On January 8, 2018, the Federal Energy Regulatory Commission (FERC) issued an order terminating the rulemaking proceeding initiated by the Secretary of Energy under §403(a) of the Department of Energy Organization Act that proposed to develop cost recovery mechanisms for “grid reliability and resiliency resources.” While declining to adopt the Secretary’s proposal, FERC acknowledged the importance of grid resilience and initiated a new proceeding to seek additional information from FERC-jurisdictional Independent System Operators (ISOs) and Regional Transmission Organizations (RTOs) to evaluate the resilience of the bulk power system in those regions.
On September 29, 2017, Secretary of Energy Rick Perry, exercising a rarely-used authority under DOE Organization Act §403(a), sent to FERC a NOPR intended to stem the tide of coal and nuclear generation retirements. The NOPR proposed to require FERC-jurisdictional ISOs and RTOs to develop tariff mechanisms to provide for full cost recovery by generation resources that meet specified criteria, including a 90-day supply of on-site fuel. Secretary Perry established an aggressive 60-day timeframe for FERC action on the NOPR, with the aim of having new compensation mechanisms in place by winter. FERC received over 1,500 comments on the proposal. Upon his arrival at FERC, Chairman McIntyre requested a 30-day extension of the original December 11 deadline, to allow the newly-seated Commissioners to review the record.

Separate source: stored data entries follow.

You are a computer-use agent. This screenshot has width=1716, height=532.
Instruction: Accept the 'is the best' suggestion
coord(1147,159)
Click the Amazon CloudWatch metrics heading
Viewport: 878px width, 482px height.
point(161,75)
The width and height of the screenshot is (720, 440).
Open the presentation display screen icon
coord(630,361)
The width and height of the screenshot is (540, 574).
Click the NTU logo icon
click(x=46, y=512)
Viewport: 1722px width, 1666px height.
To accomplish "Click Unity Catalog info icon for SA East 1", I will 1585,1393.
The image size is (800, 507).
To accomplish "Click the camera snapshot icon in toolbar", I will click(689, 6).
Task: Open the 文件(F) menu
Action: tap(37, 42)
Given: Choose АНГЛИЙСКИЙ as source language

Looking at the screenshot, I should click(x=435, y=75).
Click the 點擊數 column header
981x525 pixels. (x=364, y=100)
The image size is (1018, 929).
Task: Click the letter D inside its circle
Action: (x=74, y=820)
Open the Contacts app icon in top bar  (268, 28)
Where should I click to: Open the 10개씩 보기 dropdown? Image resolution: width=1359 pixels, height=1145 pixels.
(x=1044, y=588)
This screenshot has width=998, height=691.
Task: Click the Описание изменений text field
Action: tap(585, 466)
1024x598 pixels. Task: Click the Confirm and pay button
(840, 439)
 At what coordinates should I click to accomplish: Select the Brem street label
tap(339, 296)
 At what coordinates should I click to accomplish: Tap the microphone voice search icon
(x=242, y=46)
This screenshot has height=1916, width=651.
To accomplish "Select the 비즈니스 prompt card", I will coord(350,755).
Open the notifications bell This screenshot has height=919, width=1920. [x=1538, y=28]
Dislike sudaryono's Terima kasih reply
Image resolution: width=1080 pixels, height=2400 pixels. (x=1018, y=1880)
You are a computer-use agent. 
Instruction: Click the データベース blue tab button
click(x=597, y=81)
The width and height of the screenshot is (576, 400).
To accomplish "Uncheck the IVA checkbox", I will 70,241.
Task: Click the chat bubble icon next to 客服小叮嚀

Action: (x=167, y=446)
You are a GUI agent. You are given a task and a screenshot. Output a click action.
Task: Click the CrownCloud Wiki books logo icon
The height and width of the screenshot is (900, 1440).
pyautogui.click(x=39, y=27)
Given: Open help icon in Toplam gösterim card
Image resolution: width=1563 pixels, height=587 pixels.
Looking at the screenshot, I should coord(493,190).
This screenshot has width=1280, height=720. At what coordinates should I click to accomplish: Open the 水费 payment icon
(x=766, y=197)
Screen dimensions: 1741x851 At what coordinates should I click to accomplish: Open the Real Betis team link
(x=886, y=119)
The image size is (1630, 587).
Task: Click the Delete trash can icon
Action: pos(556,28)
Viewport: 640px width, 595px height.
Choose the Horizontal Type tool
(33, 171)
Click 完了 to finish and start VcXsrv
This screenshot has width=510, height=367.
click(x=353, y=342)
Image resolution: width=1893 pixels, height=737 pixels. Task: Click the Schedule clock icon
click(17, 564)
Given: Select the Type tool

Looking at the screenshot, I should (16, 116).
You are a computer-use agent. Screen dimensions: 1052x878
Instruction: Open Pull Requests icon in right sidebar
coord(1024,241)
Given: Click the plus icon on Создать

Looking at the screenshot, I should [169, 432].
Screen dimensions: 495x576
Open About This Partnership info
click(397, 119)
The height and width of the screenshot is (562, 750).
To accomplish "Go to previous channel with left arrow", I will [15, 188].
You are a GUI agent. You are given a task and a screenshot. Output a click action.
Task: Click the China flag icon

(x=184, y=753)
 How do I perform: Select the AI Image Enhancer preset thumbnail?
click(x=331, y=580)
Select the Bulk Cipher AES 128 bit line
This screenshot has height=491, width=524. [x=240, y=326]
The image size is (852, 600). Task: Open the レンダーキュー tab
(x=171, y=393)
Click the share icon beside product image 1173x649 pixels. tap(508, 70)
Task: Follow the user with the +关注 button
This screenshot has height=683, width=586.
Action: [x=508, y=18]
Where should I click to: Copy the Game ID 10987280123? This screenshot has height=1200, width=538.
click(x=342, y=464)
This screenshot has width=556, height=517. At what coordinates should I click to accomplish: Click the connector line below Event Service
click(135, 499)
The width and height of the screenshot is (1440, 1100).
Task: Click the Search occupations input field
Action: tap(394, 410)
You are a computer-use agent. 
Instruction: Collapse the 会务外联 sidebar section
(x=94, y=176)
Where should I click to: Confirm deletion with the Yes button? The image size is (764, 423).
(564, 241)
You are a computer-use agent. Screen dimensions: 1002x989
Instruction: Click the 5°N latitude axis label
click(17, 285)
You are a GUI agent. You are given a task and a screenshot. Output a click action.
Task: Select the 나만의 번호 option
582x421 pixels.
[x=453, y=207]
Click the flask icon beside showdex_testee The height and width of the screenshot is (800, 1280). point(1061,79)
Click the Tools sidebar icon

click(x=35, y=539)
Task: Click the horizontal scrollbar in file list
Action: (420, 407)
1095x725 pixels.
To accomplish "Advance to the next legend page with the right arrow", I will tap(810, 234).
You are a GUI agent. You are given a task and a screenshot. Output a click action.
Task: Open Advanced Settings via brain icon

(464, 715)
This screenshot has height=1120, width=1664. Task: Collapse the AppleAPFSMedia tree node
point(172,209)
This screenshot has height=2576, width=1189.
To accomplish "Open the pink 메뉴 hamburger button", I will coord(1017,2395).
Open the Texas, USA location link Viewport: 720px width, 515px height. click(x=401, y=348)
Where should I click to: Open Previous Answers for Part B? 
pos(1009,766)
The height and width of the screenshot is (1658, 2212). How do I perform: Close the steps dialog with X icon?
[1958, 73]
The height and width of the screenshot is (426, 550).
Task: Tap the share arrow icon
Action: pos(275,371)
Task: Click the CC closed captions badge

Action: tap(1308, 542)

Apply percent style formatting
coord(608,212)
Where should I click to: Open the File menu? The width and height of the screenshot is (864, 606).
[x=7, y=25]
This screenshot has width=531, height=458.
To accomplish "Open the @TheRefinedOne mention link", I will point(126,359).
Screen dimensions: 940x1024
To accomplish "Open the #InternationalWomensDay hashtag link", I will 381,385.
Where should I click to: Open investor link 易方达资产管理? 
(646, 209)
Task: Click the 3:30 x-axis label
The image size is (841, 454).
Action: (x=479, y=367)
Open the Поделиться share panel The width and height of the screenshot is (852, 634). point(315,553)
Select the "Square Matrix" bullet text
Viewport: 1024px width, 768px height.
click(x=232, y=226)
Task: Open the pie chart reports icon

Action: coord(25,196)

In its January 8 Order, supported by all five Commissioners, FERC terminated the docket established to consider the Secretary’s proposal, finding that the proposal did not meet the statutory requirements for action under section 206 of the Federal Power Act. FERC found that neither the NOPR, nor the record developed in the proceeding, supported a finding that tariffs of the affected RTOs and ISOs were unjust and unreasonable. Further, FERC found that the record did not support adoption of the cost-of-service rate mechanism proposed in the NOPR as a just and reasonable, and not unduly discriminatory or preferential, remedy.
FERC, however, recognized that “economic, environmental, and policy drivers” are changing the way that electricity is procured and used, and thus initiated additional steps to explore resilience issues in a new proceeding. FERC’s goals for this new docket are: (1) to develop a common understanding of resilience, (2) to understand how each RTO and ISO assesses resilience, and (3) to use this information to evaluate possible further action on bulk-power system resilience. FERC seeks comments on specific questions in three broad categories from each of the FERC-approved RTOs and ISOs, requesting responses within 60 days of the order. FERC also provides for reply comments from interested parties, due 30 days after the RTO and ISO submissions.
Though declining to adopt Secretary Perry’s cost recovery proposal, FERC took action to further review the state of reliability and resilience in the organized markets. FERC is seeking both to create an industry-wide understanding of the range of attributes, characteristics and services included within “resilience,” and to review the existing mechanisms in place to support the resilience of the bulk power system. FERC’s current understanding of the term “resilience,” upon which it seeks comment, is “[t]he ability to withstand and reduce the magnitude and/or duration of disruptive events, which includes the capability to anticipate, absorb, adapt to, and/or rapidly recover from such an event.”
The FERC order changes the focus of the review of resilience from that proposed by the Secretary in several ways. First, FERC is undertaking a broader inquiry to understand, on a region-specific basis, what resilience issues may exist and what changes may be needed. Unlike the DOE NOPR, FERC has made no pre-supposition about what actions, if any, may be appropriate. Further, this fact-finding investigation is a less formal process, and over a longer timeframe, than that proposed by the Secretary.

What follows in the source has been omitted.